The winter storm that brought freezing rain and heavy snow to Ontario on Dec. 15 has left thousands in the southern region of the province out of power, as well as flight delays at the Toronto Pearson International Airport.
“Crews are making great progress restoring power to customers as high winds and freezing rain progress through ON,” the utility said in a statement on Twitter.
Travel Advisory
Environment Canada has issued travel advisories for commuters across Ontario, as the storm has caused significant traffic stagnation on some roads and highways across the province.The storm is bringing 10 centimetres of snow to much of southern Ontario, with some areas like Peterborough-Kawartha Lakes expecting up to 20 centimetres of snow accumulation, according to the weather advisory.
Motorists are warned against hazardous driving conditions with reduced visibility and slippery highways.
Ontario Provincial Police (OPP) Sgt.
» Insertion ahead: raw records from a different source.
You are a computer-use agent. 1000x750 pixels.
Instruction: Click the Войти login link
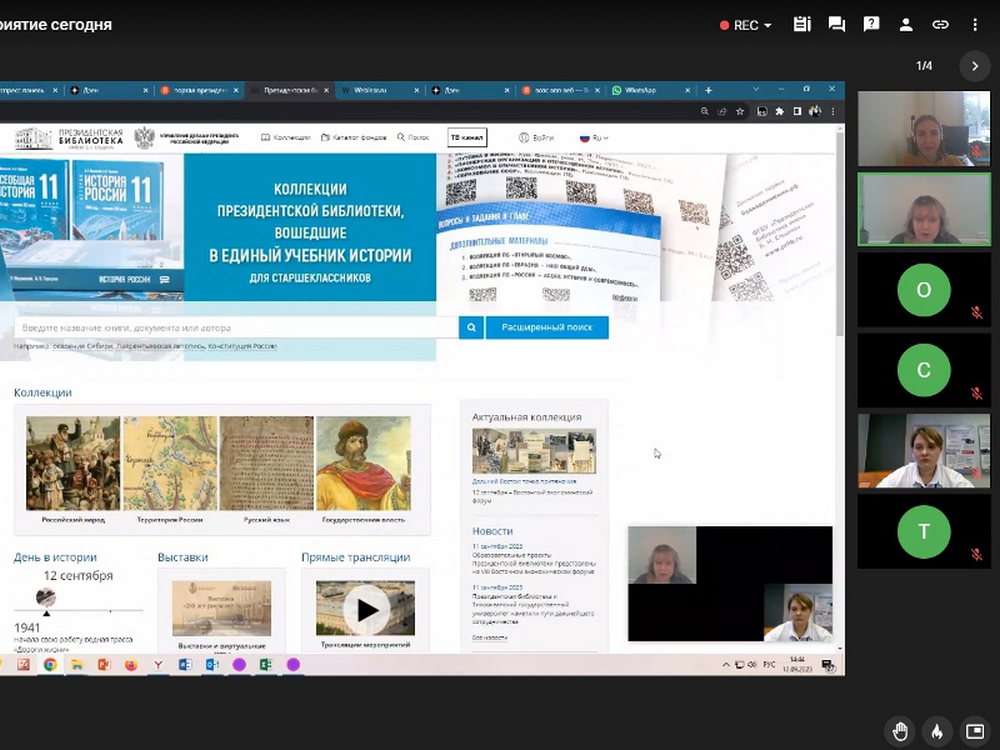537,138
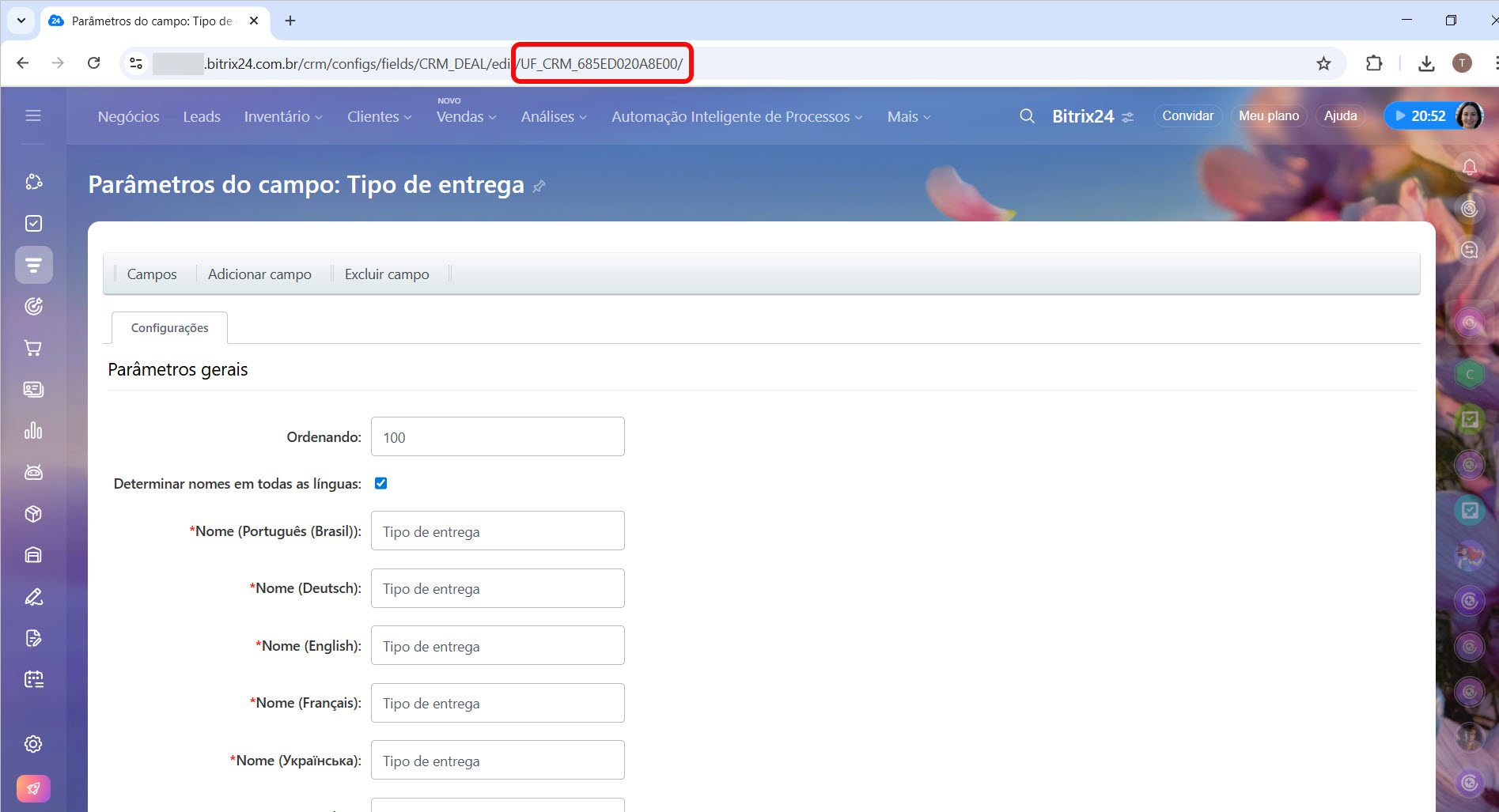
Task: Open the shopping cart icon in sidebar
Action: 33,348
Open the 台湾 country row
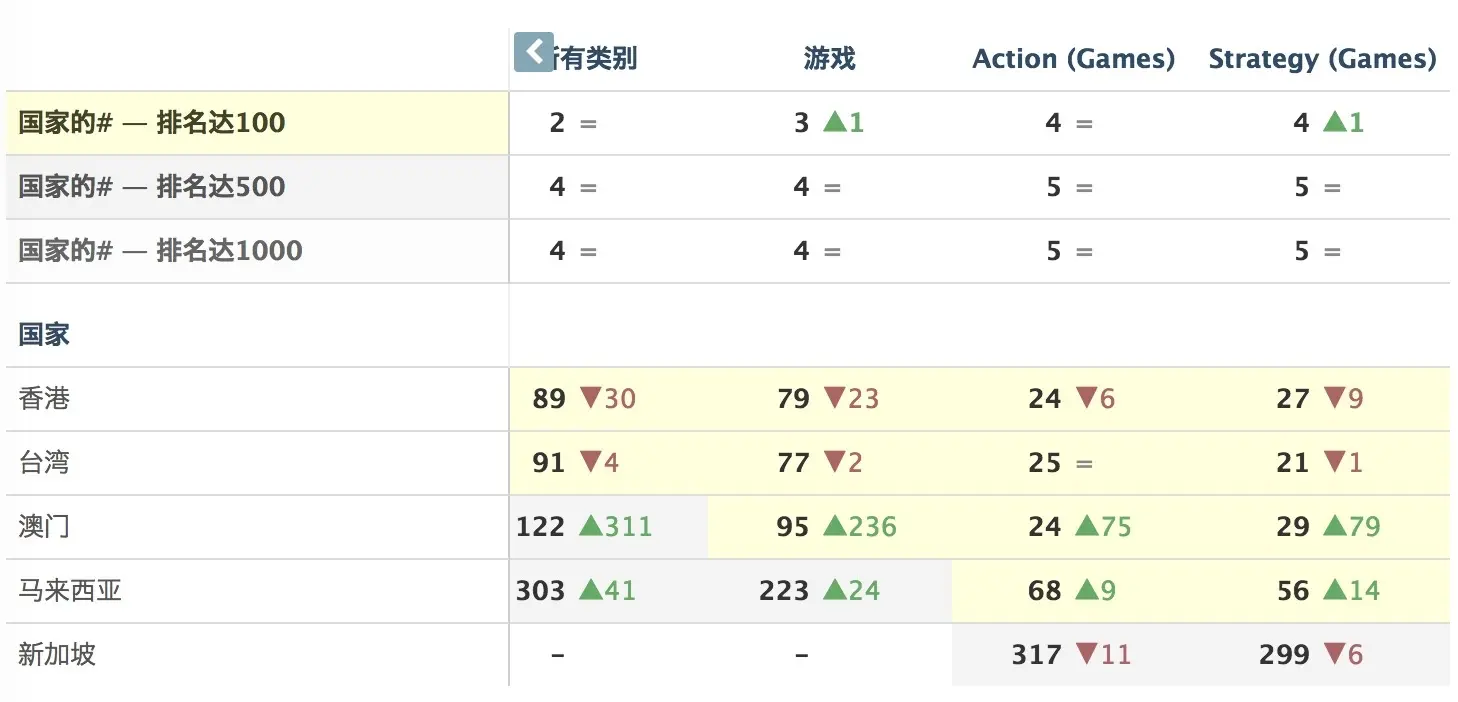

Kerry Schmidt urged Ontarians to stay home, saying that it was “an absolute sheet of ice” at the Garden City Skyway in St. Catharines, where he said the traffic has been at a dead stop for hours.
“We’ve got crashes all over the place right now,” he said in a Twitter video. “If you don’t need to be out, today is the day, please stay home.”
Schmidt later said in a separate video that tow trucks and crashed cars are appearing at the collision reporting centre, which he said are “filled up.”
Environment Canada Meteorologist Steven Flisfeder says a low-pressure system travelling from the United States—known as the Colorado low—has brought considerable freezing rain to southwestern Ontario, especially from London and Kitchener through to Guelph and Dundalk.
Flisfeder says this storm is not historic but is “definitely impactful” and “a little atypical'' because it’s interacting with a similar system developing off the eastern United States.
“What we’ve been experiencing is a result of the warm front associated with that Colorado low,” he said. “Those two systems are interacting with each other, and that’s why it’s a little out of the ordinary compared to a regular Colorado low.”
The system is expected to remain “fairly stationary” near Lake Superior, he said, but the warm front of the storm will move northeast across southern Ontario through the rest of the afternoon and into tomorrow, before entering Quebec.
“What will occur is (a) cold air mass associated with the Lake Superior low-pressure system,” Flisfeder said. “Cold air associated with that system is going to sweep across the southern Great Lakes, giving a chance for more flurries, especially near the Lake Huron and Georgian Bay shores.”